*Your goal*. Please return the listing below line for line, without changing anything.
==========
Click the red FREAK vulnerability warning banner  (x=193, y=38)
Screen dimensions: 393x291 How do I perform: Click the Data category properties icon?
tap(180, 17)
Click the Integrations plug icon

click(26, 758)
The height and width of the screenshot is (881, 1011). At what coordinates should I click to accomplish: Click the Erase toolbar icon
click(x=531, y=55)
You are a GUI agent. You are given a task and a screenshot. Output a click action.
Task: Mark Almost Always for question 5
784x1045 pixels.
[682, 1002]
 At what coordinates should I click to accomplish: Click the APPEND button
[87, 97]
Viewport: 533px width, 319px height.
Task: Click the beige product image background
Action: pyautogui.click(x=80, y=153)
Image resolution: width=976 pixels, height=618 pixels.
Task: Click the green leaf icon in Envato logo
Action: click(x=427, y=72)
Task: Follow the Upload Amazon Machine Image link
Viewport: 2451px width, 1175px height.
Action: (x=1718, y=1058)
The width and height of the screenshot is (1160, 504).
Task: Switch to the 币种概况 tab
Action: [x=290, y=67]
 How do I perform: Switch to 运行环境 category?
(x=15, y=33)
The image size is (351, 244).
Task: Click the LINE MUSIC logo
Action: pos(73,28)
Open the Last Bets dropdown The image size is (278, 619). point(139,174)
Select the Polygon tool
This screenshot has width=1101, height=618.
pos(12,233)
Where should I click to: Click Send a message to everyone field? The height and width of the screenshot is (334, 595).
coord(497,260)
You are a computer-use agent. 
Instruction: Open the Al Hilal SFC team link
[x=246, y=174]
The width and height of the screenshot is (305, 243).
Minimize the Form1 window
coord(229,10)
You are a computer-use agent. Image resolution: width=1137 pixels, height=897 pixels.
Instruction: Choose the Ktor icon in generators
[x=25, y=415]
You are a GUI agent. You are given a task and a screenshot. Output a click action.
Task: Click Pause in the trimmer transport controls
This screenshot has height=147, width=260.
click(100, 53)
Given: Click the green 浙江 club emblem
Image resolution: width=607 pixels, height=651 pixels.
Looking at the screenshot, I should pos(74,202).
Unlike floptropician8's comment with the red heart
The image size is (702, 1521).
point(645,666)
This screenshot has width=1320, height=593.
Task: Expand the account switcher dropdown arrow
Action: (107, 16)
==========
*Result of this exercise*.
Click the red FREAK vulnerability warning banner  (x=193, y=38)
Screen dimensions: 393x291 How do I perform: Click the Data category properties icon?
tap(180, 17)
Click the Integrations plug icon

click(26, 758)
The height and width of the screenshot is (881, 1011). At what coordinates should I click to accomplish: Click the Erase toolbar icon
click(x=531, y=55)
You are a GUI agent. You are given a task and a screenshot. Output a click action.
Task: Mark Almost Always for question 5
784x1045 pixels.
[682, 1002]
 At what coordinates should I click to accomplish: Click the APPEND button
[87, 97]
Viewport: 533px width, 319px height.
Task: Click the beige product image background
Action: pyautogui.click(x=80, y=153)
Image resolution: width=976 pixels, height=618 pixels.
Task: Click the green leaf icon in Envato logo
Action: click(x=427, y=72)
Task: Follow the Upload Amazon Machine Image link
Viewport: 2451px width, 1175px height.
Action: (x=1718, y=1058)
The width and height of the screenshot is (1160, 504).
Task: Switch to the 币种概况 tab
Action: [x=290, y=67]
 How do I perform: Switch to 运行环境 category?
(x=15, y=33)
The image size is (351, 244).
Task: Click the LINE MUSIC logo
Action: pos(73,28)
Open the Last Bets dropdown The image size is (278, 619). point(139,174)
Select the Polygon tool
This screenshot has width=1101, height=618.
pos(12,233)
Where should I click to: Click Send a message to everyone field? The height and width of the screenshot is (334, 595).
coord(497,260)
You are a computer-use agent. 
Instruction: Open the Al Hilal SFC team link
[x=246, y=174]
The width and height of the screenshot is (305, 243).
Minimize the Form1 window
coord(229,10)
You are a computer-use agent. Image resolution: width=1137 pixels, height=897 pixels.
Instruction: Choose the Ktor icon in generators
[x=25, y=415]
You are a GUI agent. You are given a task and a screenshot. Output a click action.
Task: Click Pause in the trimmer transport controls
This screenshot has height=147, width=260.
click(100, 53)
Given: Click the green 浙江 club emblem
Image resolution: width=607 pixels, height=651 pixels.
Looking at the screenshot, I should pos(74,202).
Unlike floptropician8's comment with the red heart
The image size is (702, 1521).
point(645,666)
This screenshot has width=1320, height=593.
Task: Expand the account switcher dropdown arrow
Action: (107, 16)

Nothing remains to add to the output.